Esta ronda de apuestas no tiene ningún sentido.
Si no estás satisfecha con algo, puedes desquitarte conmigo.
¿Por qué tienes que tomarla con Lingsheng?
De verdad que no puedo creer que te hayas vuelto tan retorcida.
—Lei Min frunció el ceño y miró a Ji Fengyan con desaprobación, pero en su corazón sentía un sutil placer.
Las acciones de Ji Fengyan hacia Lingsheng Su, si tuviera que adivinar, ¿no se debían a que estaba celosa por el trato amable que él le dispensaba a Lingsheng Su?
A pesar de que Ji Fengyan fingía ser indiferente en la superficie, ¿no era todo porque en realidad no soportaba la idea de perderlo?
Ji Fengyan observó en silencio a Lingsheng Su y a Lei Min —esa pareja repugnante— y rio por lo bajo.
De repente, se puso en pie, guardó la piedra de luz lunar en su bolsillo y dedicó una sonrisa fugaz a ese par de despreciables.
—Esta es la elección que han hecho.
Tras decir eso, Ji Fengyan se dio la vuelta y salió de la tienda.
Al ver la espalda de Ji Fengyan, Lingsheng Su apenas pudo contener el inmenso placer que sentía.
Al final, ¿no estaba esa cateta muerta de miedo?
Pero Lingsheng Su no se percató en absoluto de que, mientras se sentía triunfante, Ji Fengyan, que ya se había adentrado en la multitud, movió sigilosamente los dedos y una neblina casi imperceptible brotó de ellos.
Mientras todos admiraban la estampa de la figura «derrotada» de Ji Fengyan, la neblina se había colado silenciosamente por la nuca de Lingsheng Su.
—Lingsheng, cuánto has sufrido —dijo Lei Min, que al ver que Ji Fengyan había sido considerada al final, se giró de inmediato para consolar a Lingsheng Su.
Esta, fingiéndose débil y delicada, negó con la cabeza, pero una sonrisa triunfal brilló en sus ojos al ver la figura derrotada de Ji Fengyan.

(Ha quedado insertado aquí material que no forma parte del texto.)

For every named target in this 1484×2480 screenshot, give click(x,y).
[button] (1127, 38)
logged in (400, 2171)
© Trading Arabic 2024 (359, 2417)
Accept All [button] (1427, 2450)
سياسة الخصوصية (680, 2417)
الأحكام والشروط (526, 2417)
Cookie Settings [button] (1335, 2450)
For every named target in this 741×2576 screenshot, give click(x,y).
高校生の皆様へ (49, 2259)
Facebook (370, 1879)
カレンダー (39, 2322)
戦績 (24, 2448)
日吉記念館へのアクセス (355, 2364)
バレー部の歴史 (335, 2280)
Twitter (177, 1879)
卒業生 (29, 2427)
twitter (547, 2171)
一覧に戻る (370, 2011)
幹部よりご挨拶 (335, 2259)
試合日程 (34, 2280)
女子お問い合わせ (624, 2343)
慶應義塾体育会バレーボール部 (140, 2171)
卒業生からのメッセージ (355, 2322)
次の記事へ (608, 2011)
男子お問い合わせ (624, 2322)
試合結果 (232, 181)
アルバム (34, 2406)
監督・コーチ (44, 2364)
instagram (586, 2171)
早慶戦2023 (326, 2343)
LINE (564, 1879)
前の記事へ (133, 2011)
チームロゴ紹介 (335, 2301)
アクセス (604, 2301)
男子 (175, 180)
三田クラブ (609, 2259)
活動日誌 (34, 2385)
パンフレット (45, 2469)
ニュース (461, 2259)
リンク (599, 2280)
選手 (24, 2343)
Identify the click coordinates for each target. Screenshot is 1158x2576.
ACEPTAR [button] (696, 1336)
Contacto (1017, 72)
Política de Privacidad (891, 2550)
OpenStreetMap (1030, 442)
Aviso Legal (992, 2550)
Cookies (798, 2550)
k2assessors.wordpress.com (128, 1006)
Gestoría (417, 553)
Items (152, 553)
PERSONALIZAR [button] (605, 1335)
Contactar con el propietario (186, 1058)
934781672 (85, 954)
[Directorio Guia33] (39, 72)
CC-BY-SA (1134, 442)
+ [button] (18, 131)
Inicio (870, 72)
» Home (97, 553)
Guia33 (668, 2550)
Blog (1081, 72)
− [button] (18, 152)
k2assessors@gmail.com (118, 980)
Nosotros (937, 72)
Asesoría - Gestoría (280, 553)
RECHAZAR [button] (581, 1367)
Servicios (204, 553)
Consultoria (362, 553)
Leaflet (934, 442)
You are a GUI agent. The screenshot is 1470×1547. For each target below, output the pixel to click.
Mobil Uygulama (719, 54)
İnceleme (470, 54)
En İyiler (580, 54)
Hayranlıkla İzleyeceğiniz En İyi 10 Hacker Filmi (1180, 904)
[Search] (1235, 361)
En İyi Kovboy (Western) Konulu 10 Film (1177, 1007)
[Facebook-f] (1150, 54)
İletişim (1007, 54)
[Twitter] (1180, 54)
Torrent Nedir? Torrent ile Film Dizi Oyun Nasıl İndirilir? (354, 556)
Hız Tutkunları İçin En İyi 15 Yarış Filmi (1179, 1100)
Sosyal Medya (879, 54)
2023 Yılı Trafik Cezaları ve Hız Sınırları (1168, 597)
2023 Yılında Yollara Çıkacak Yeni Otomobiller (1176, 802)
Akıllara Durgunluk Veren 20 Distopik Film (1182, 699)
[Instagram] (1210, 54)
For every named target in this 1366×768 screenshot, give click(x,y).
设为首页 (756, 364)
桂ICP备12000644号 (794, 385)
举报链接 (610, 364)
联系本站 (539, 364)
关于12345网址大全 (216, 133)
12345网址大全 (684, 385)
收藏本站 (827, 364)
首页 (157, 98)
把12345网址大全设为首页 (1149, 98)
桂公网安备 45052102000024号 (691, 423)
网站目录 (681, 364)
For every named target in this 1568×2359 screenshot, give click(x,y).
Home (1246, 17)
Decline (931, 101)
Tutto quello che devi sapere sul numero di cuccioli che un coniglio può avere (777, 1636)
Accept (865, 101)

Justo cuando Ji Fengyan estaba a punto de salir por la puerta de la tienda, ¡se oyó un repentino golpe sordo detrás de ella!
Los labios de Ji Fengyan se curvaron en una sonrisa de satisfacción y, en ese instante, se dio la vuelta.
En ese momento, todos en la tienda se quedaron clavados en el sitio, mirando atónitos a Lingsheng Su, ¡quien de repente se había arrodillado en el suelo!
¿Qué había pasado?
Todos estaban pasmados.
Lingsheng Su se arrodilló de repente, con la espalda recta, sobre el duro suelo, ¡y lo hizo en dirección a donde se encontraba Ji Fengyan!
—¡¿Lingsheng?!
—exclamó Lei Min, abriendo los ojos con incredulidad.
Hacía un instante, Lingsheng Su estaba perfectamente, ¿por qué…?
—Lingsheng Su, ¿intentas cumplir con la apuesta que hicimos?
—Ji Fengyan le dedicó una amplia sonrisa a la arrodillada Lingsheng Su, y sus ojos sonrientes, en realidad, resultaban bastante bonitos.
Lingsheng Su, arrodillada en el suelo, temblaba de pies a cabeza.
Un sudor frío le perlaba la espalda; abrió los ojos con incredulidad, su cuerpo sacudido por temblores incontrolables.
¡No podía ser!
¡Ella no quería cumplir ninguna apuesta!
Pero—
¡Sus piernas se habían doblado sin que ella pudiera controlarlas!
—Lingsheng, ¿qué haces?
¡Levántate rápido!
—reaccionó Lei Min, saliendo de su estupor, y al instante extendió las manos para levantar a Lingsheng Su.
Sin embargo, era como si las rodillas de ella hubieran echado raíces en el suelo; por más fuerza que hizo Lei Min, ¡fue incapaz de moverla lo más mínimo!